Evidently seeing Ellison being bombastic and vocal, an impression of Ellison was created,  a definition of Ellison based on that one meeting, that some can carry through an entire life.

It is a common mistake that young people do (I have done it), imagining that one moment is the man. A lot of people go to conventions or meet their heroes, and because the hero doesn’t say what they wanted him to say, or respond how they expected him to respond that creator is suddenly for all time, and in all things, an asshole, or pompous, or whatever.

And most of the time it is that the person may have have a bad day, or a bad interaction, or a bad lunch, or a rude fan before you, or his mind is on a personal issue at home, so perhaps he doesn’t fully pay attention to the 200th person in the line, asking  him the same stupid question, or make the same inane joke as 50 people before.

Most of us barely are able to get along with the small circle of people who make up are 9 to 5. A celebrity mutiplies those interactions by the thousands arguably, and even if he is on most of that, 99% of that time, that leaves 1% he is not going to satisfy, or be at his best for.

I’m saying that basing your view of a person on one peripheral incident, that that person arguably has forgotten, five minutes after it happened, if he were to bump into you the day after he would likely not know know you from Adam, yet for you that incident of decades ago has become a defining , enlightening moment on that person’s personality for all time.

And all of us have done this at times. It is the reckoning of someone very young, and the mistake of someone very young. We who are older, who have been on both sides of that being disappointed, and disappointing a person, should hopefully grow to know better.

 

People have bad days. You call em on it, or you don’t. But either way you let it go, and you do not try and define a person you really do not know, based on just that one incident at a convention or party.

An idol doesn’t owe you the approval of his character, he produces work, an if the work speaks to you, he’s done his job. The judging of his soul or his character is not a part of that contract we develop with those who amaze up.

I’m one of those who grew up on the work of Asimov, Bradbury, Baldwin, and Harlan Ellison. Along with a good helping of Stan Lee, and Bill Cosby and Edgar Allen poe and Electric company.

What I gained from all those influences, those creators remain. I’m an immesurably richer person for the creativity of people I know only through their work for the most part.

And if later time finds them in places far from the heroic heights we met them on, it does not change the great things their work did for us, and many like us.
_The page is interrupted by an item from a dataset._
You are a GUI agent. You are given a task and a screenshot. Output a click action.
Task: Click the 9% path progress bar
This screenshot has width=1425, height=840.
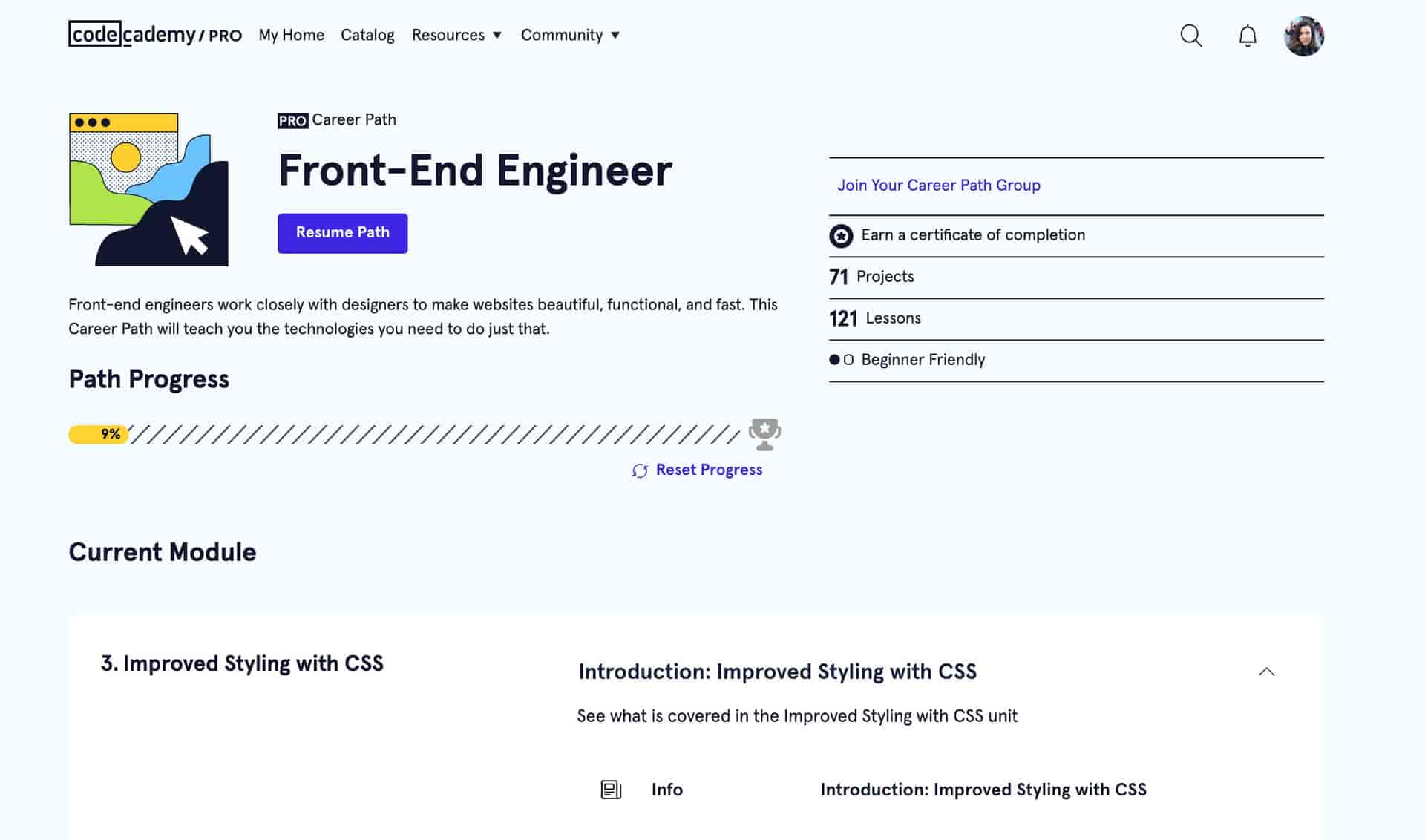coord(404,434)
It’s the concept that is lost on a witch hunt America, that a man’s evil does not erase his good. No matter how our culture of championing falls, would like it to be so. 

I think sometimes, particularly in America, we raise people up, just to tear them down. That is arguably not the way, I’m not a bandwagon guy.   Judgement not by the consensus of the media or Social media, or one cursory interaction.

We all make up opinions on people, but perhaps those opinions should be as cognizant of our own… fallibility, as we can make it. And look at the supposed sins and failings of others, always in relation to our own sins and failings.

Something I absolutely do not think is currently happening in the media.

Was Harlan Ellison a prickly, abrasive, off-putting, and arguably contrary and combative person? As someone who has listened to just about all his recordings as well as read and listened to his writings… I believe Harlan Ellison would be the first one to say Yes!!!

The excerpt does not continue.